--- Records for processing ---
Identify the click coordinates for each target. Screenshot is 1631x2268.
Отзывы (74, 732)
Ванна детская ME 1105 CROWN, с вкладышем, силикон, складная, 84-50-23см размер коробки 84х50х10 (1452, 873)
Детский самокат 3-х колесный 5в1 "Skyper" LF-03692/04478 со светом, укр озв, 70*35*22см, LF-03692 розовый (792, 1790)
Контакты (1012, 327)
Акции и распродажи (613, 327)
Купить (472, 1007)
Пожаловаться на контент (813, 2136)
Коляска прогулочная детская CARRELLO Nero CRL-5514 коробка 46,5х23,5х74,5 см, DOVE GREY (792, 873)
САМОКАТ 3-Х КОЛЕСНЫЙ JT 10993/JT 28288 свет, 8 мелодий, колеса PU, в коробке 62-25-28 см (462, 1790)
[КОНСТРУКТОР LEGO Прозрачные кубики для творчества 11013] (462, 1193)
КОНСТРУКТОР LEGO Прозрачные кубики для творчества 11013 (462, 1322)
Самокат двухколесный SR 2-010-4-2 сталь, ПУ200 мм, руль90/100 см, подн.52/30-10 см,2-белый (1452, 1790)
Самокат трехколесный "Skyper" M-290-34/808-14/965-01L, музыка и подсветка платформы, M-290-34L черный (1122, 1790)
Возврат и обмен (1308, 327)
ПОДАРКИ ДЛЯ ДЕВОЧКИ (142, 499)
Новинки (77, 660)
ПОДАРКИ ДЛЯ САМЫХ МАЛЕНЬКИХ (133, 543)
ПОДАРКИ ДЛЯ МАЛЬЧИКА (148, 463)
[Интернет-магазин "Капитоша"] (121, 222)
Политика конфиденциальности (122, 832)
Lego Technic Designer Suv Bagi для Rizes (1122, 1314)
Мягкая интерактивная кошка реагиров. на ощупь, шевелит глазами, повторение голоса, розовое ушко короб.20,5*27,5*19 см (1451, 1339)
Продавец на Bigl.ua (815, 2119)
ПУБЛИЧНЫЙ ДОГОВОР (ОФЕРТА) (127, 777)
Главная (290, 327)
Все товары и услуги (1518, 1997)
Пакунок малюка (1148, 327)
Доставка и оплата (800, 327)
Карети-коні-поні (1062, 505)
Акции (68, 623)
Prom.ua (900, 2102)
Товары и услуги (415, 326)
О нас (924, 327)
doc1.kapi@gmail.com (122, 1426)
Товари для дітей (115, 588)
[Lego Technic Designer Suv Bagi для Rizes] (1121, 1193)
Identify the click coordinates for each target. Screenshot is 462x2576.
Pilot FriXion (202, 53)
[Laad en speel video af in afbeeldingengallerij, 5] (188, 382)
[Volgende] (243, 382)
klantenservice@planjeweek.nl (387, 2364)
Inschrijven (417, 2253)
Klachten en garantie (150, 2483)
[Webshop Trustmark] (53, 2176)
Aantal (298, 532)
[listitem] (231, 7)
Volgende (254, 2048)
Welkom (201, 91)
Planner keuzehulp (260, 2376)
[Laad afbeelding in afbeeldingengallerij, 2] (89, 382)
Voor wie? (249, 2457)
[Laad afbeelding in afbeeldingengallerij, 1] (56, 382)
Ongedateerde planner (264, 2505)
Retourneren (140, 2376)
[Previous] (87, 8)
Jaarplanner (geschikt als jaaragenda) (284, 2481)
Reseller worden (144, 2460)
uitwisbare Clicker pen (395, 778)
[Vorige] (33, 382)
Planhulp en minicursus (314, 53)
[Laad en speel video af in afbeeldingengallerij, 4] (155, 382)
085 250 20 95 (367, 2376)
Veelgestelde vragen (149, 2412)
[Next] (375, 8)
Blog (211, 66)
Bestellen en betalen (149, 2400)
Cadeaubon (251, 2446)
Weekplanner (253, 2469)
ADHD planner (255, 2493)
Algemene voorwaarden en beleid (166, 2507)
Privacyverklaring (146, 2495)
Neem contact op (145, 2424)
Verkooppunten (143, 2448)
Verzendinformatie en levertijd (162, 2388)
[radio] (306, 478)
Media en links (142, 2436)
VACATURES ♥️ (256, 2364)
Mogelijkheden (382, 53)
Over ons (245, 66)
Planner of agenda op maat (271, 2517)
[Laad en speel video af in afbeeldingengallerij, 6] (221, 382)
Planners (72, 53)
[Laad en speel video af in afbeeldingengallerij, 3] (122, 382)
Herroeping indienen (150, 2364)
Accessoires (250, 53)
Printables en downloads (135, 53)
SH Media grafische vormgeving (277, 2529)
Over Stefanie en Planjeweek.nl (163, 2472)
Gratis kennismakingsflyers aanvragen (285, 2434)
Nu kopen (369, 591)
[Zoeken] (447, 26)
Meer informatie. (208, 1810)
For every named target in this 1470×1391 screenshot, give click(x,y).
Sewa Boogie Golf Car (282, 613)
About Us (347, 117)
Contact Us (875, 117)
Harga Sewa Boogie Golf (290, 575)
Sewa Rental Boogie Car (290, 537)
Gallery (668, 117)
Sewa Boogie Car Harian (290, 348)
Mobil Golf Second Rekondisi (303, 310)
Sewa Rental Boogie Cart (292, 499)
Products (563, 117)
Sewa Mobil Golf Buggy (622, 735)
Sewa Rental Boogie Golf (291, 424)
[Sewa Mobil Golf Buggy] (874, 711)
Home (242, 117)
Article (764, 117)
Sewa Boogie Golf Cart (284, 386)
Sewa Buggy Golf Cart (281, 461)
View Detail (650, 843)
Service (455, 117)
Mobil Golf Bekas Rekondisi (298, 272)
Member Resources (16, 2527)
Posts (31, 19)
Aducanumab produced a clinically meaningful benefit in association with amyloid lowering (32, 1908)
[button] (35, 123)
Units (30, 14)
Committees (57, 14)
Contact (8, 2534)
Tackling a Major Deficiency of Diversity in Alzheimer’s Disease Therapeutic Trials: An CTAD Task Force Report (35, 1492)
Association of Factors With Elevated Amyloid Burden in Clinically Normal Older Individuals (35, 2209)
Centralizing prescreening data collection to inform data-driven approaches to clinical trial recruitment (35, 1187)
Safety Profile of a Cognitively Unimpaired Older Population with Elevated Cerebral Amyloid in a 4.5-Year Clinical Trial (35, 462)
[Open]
---
Copy out each line in the preceding records that contains "Rizes".

Result for this exercise.
Lego Technic Designer Suv Bagi для Rizes (1122, 1314)
[Lego Technic Designer Suv Bagi для Rizes] (1121, 1193)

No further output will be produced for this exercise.